Una muy triste alegría.
En
esta ocasión no se trata de una presentación que hizo el trío, sino de una a la
que ellos asistieron. En el año 1947 llegó a Medellín un circo pobre que se
instaló en una de las mangas que todavía en esos años existían sobre la calle
Colombia, unas cuantas cuadras más abajo de la carrera Carabobo, y antes de
llegar al puente sobre el río Medellín. De este circo hacía parte Milton Peláez,
un ecuatoriano que era el maestro de ceremonias, y además hacía una presentación
tocando el banjo.
El banjo es un instrumento de origen africano,
que se volvió muy popular en los Estados Unidos y en algunos países europeos.

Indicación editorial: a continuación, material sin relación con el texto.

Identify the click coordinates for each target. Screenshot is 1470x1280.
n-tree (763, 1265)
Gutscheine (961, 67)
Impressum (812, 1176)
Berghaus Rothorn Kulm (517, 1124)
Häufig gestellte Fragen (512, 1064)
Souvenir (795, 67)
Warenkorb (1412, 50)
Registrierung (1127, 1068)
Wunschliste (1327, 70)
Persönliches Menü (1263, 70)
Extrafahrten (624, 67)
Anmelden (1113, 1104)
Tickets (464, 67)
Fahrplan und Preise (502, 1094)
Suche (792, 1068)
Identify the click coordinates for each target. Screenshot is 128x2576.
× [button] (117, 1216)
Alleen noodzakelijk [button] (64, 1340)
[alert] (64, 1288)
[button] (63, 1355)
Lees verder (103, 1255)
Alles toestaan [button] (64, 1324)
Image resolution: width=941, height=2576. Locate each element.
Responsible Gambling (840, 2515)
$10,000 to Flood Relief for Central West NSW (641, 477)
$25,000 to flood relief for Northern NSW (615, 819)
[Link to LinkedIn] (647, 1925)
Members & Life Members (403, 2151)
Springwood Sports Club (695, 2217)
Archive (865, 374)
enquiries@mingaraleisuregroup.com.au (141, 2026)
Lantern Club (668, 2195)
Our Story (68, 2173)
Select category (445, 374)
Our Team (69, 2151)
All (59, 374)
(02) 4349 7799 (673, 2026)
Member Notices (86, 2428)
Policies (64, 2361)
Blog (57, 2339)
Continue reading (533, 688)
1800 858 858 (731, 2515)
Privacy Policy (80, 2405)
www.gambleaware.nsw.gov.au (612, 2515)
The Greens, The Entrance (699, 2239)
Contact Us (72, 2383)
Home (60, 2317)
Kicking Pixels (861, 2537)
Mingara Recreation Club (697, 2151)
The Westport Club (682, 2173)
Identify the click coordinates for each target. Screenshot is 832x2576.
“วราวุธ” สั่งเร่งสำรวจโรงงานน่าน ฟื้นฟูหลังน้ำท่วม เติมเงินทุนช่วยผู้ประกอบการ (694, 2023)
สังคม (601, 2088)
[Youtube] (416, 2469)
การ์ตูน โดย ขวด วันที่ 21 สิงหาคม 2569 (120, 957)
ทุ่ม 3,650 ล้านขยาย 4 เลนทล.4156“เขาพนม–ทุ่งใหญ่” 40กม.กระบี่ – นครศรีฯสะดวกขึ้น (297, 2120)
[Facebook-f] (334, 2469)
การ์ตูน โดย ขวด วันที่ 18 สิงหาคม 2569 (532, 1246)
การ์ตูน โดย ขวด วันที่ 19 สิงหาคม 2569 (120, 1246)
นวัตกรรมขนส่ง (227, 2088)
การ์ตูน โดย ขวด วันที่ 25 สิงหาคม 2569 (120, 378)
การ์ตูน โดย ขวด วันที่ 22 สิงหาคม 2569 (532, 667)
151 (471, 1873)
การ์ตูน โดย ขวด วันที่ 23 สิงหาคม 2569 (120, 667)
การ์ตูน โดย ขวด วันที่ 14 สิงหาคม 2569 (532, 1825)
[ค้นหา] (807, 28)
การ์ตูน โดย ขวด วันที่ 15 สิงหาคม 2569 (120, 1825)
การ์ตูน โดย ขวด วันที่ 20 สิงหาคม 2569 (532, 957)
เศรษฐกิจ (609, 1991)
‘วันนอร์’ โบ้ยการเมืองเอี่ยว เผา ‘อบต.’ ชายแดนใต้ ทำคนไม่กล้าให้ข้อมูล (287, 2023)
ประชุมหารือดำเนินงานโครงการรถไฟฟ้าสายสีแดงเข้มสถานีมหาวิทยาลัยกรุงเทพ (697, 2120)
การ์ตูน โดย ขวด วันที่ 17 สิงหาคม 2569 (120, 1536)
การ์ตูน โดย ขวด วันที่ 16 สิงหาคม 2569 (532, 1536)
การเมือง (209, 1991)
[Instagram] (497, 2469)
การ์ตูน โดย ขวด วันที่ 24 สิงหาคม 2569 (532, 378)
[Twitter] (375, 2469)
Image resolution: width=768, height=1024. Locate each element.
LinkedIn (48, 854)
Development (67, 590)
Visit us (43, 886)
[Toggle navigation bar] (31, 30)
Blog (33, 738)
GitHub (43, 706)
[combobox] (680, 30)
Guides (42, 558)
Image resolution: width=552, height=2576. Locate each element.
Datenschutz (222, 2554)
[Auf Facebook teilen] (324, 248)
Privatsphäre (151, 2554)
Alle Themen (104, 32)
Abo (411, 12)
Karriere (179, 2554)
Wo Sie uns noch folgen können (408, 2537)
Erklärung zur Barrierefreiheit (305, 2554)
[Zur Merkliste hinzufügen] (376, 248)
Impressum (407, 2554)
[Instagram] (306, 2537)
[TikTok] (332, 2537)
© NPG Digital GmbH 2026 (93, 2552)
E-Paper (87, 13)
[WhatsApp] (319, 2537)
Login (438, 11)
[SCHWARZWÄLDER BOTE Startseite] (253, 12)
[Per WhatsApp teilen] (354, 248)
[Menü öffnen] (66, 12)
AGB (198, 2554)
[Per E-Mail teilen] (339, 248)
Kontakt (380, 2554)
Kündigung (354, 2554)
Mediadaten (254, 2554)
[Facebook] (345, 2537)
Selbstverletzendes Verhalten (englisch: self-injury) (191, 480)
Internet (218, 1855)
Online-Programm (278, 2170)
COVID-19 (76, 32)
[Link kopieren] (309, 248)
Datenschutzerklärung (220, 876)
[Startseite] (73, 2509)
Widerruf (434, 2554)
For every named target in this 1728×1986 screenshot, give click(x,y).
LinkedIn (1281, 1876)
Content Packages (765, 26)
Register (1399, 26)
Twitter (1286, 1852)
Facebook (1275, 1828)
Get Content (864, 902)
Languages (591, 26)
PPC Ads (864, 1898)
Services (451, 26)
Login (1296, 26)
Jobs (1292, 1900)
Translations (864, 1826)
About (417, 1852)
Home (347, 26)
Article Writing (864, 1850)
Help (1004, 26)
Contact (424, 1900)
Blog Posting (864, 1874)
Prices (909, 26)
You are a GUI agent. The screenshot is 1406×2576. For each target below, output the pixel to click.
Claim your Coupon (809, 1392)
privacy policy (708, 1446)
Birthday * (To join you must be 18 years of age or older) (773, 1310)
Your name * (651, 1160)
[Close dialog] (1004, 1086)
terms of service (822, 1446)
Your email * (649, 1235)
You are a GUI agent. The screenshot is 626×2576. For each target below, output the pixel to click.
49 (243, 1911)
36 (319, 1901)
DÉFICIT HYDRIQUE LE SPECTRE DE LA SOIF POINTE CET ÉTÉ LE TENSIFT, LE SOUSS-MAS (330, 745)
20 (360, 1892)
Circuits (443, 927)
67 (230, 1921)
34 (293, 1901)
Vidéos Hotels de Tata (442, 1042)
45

Es aparentemente una especie de guitarrita. Pero la gran diferencia es que su
caja de resonancia es completamente circular y la parte superior de ésta es de puro cuero. Es decir, esa caja es
prácticamente un tamborcito. Tiene entre cinco y siete cuerdas y produce un
sonido característico, muy diferente al de la guitarra o al de otros
instrumentos semejantes.
El
señor Peláez se encontró en Medellín con su paisano Jorge Valle, y lo invitó a
que asistiera junto con los otros dos integrantes del conjunto a una función
del circo. Cuando llegó el momento de la actuación de un cierto payaso del
elenco, desde la arena, Peláez que también hacía de presentador, le hacía seña
a Los Romanceros para que aplaudieran con mucho entusiasmo al payaso que en ese
momento estaba haciendo sus gracias. Así
lo hicieron ellos, y aplaudieron más de lo normal las bufonadas que estaban
viendo.
Cuando
la función terminó, el banjista les explicó a Los Romanceros por qué era que
les había pedido aplausos tan efusivos para el payaso. Hacía una semana habían
enterrado en Puerto Berrío a su esposa, y él quedó solo a cargo de cuatro
pequeños hijos. Después los llevó a ver las camitas donde estaban recostados
los niños. El payaso tenía que seguir trabajando haciendo reír a los
asistentes, a pesar del inmenso dolor que soportaban él y sus cuatro huérfanos.
Como
recuerdo de esa triste función Alberto González salió con uno de los banjos que
poseía el señor Peláez. Se lo compró para regalárselo a su niño mayor
Albertico, que sólo tenía dos años. Una semana después el banjo no existía; el
niño “lo volvió pedazos”, contó Alberto.